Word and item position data
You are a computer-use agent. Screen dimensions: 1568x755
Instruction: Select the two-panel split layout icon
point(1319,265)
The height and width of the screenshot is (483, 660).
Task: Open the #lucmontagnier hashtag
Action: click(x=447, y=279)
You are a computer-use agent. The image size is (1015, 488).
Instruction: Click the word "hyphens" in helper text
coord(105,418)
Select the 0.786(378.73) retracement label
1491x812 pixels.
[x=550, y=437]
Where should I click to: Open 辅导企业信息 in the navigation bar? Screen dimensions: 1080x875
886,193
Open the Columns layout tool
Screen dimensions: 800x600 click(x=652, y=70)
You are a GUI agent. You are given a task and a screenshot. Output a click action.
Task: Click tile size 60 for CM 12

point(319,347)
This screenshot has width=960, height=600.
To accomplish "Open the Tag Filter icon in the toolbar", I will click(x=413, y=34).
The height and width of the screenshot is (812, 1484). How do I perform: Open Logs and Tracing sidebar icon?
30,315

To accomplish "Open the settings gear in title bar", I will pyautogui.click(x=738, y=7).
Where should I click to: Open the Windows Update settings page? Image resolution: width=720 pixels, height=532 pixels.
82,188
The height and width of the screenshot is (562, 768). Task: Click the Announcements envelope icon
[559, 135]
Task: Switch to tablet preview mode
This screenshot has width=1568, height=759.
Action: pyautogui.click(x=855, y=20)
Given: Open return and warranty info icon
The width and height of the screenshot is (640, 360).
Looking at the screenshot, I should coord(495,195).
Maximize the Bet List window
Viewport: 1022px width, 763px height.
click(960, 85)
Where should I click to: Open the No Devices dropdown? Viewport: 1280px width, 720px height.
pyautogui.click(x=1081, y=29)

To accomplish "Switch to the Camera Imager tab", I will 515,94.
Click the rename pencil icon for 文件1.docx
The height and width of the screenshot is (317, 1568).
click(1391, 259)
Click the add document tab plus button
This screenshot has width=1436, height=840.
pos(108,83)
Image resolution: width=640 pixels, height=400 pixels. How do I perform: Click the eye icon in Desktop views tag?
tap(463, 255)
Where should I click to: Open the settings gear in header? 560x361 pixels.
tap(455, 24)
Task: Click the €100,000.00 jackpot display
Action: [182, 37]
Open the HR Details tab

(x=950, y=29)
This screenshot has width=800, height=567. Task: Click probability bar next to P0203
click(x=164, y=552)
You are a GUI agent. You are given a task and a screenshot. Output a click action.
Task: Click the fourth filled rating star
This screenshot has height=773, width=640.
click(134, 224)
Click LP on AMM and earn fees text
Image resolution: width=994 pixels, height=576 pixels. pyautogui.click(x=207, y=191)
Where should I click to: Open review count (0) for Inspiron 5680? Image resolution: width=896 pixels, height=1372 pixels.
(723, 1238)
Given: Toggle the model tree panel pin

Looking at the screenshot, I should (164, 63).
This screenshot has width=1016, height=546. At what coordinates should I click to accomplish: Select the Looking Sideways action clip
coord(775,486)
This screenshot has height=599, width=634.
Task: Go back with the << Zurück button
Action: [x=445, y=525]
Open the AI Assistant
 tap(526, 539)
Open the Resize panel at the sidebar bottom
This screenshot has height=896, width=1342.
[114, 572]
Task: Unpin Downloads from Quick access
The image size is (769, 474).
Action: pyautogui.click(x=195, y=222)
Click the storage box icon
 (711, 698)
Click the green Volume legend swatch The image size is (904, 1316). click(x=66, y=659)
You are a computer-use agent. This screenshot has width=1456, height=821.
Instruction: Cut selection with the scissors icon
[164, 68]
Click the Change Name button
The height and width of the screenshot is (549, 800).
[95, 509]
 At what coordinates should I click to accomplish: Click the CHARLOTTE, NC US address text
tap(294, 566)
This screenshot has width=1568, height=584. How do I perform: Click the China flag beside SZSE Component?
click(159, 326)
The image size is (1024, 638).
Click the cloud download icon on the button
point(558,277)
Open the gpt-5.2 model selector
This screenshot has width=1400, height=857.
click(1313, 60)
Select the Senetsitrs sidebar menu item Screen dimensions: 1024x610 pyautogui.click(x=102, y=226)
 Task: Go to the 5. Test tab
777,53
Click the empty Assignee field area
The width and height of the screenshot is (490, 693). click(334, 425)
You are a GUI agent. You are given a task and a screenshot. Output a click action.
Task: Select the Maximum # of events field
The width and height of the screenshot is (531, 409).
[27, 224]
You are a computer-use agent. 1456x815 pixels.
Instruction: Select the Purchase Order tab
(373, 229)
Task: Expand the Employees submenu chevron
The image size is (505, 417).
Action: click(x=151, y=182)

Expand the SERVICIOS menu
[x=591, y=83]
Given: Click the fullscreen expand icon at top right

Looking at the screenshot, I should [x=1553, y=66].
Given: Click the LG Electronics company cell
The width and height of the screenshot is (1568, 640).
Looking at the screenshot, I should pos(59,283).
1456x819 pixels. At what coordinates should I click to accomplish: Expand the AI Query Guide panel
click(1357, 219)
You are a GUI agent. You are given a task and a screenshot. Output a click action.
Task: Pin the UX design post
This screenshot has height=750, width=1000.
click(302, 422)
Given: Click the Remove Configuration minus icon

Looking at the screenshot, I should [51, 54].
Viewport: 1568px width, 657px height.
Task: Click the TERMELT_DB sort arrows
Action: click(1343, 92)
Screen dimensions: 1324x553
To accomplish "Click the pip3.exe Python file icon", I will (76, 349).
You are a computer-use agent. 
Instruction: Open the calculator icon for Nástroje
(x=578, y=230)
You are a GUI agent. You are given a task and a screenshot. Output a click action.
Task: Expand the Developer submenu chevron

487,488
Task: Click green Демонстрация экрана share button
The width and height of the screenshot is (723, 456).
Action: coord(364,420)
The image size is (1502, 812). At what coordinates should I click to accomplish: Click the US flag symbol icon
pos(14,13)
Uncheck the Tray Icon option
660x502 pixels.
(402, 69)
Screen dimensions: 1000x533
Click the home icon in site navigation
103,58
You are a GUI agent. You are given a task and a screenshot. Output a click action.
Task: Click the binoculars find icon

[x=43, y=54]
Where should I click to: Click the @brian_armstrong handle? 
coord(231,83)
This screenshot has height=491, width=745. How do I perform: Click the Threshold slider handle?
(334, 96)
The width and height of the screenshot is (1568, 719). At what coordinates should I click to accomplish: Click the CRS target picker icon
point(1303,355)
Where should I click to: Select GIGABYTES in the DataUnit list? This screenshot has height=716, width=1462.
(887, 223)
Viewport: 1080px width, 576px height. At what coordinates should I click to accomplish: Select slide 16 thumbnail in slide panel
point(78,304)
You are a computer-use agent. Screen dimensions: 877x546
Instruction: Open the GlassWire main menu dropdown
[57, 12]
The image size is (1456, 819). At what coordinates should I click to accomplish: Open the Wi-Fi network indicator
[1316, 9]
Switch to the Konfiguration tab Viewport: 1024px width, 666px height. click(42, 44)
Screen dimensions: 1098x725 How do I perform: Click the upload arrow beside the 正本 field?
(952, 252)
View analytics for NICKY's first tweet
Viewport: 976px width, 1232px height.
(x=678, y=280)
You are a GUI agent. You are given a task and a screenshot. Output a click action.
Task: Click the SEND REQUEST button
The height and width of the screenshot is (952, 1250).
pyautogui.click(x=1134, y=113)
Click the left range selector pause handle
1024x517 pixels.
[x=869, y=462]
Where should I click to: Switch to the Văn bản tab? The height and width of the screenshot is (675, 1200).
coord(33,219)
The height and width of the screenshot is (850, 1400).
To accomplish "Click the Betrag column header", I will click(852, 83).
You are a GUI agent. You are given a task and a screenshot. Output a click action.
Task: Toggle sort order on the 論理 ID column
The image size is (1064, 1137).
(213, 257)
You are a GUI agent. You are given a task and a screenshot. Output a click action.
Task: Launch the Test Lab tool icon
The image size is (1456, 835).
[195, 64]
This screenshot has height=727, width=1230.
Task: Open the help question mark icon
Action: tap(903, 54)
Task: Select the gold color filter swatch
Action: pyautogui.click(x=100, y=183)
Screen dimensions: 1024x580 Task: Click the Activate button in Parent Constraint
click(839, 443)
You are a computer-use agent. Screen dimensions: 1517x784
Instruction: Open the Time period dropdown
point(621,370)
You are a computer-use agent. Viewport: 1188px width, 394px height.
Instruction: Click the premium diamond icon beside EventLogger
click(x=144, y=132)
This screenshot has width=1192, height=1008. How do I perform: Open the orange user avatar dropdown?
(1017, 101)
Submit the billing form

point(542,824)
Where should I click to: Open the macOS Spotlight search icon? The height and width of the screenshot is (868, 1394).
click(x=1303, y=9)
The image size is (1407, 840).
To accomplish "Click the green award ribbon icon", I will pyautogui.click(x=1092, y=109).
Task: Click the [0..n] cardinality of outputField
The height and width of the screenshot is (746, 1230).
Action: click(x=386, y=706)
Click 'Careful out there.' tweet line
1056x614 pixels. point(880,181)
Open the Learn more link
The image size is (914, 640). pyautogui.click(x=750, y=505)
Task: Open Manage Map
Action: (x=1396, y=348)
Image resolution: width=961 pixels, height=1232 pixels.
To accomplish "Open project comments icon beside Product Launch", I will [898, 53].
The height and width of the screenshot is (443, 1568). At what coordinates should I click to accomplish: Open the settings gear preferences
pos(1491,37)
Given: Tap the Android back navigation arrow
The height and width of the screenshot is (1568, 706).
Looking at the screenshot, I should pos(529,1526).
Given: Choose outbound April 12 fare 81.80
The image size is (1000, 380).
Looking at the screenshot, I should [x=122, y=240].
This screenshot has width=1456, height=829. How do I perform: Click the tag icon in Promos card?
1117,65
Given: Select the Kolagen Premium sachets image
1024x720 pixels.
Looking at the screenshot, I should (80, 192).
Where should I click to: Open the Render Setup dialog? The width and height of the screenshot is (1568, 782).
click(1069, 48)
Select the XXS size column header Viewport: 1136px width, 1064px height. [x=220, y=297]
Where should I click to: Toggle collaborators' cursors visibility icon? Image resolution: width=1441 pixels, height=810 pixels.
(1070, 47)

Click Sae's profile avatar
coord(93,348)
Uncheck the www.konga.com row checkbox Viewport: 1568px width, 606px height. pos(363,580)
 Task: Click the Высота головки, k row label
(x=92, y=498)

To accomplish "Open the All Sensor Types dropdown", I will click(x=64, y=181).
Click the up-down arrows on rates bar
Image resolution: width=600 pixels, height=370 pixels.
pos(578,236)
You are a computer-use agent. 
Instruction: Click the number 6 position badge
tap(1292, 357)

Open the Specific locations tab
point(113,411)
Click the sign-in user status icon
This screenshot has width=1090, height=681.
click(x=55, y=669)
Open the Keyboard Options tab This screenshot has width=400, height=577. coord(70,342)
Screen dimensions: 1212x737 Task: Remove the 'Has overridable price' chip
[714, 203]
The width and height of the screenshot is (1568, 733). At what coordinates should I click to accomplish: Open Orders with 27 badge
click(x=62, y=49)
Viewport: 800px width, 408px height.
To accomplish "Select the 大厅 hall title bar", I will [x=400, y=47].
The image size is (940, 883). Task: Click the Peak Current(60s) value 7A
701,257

THE REQUEST → Copy the part that opens with the line containing "The width and height of the screenshot is (1568, 733)." and closes with the last line, changing "Orders" to "Invoices" and leaving everything else unchanged.

COMPLETED TASK →
The width and height of the screenshot is (1568, 733). At what coordinates should I click to accomplish: Open Invoices with 27 badge
click(x=62, y=49)
Viewport: 800px width, 408px height.
To accomplish "Select the 大厅 hall title bar", I will [x=400, y=47].
The image size is (940, 883). Task: Click the Peak Current(60s) value 7A
701,257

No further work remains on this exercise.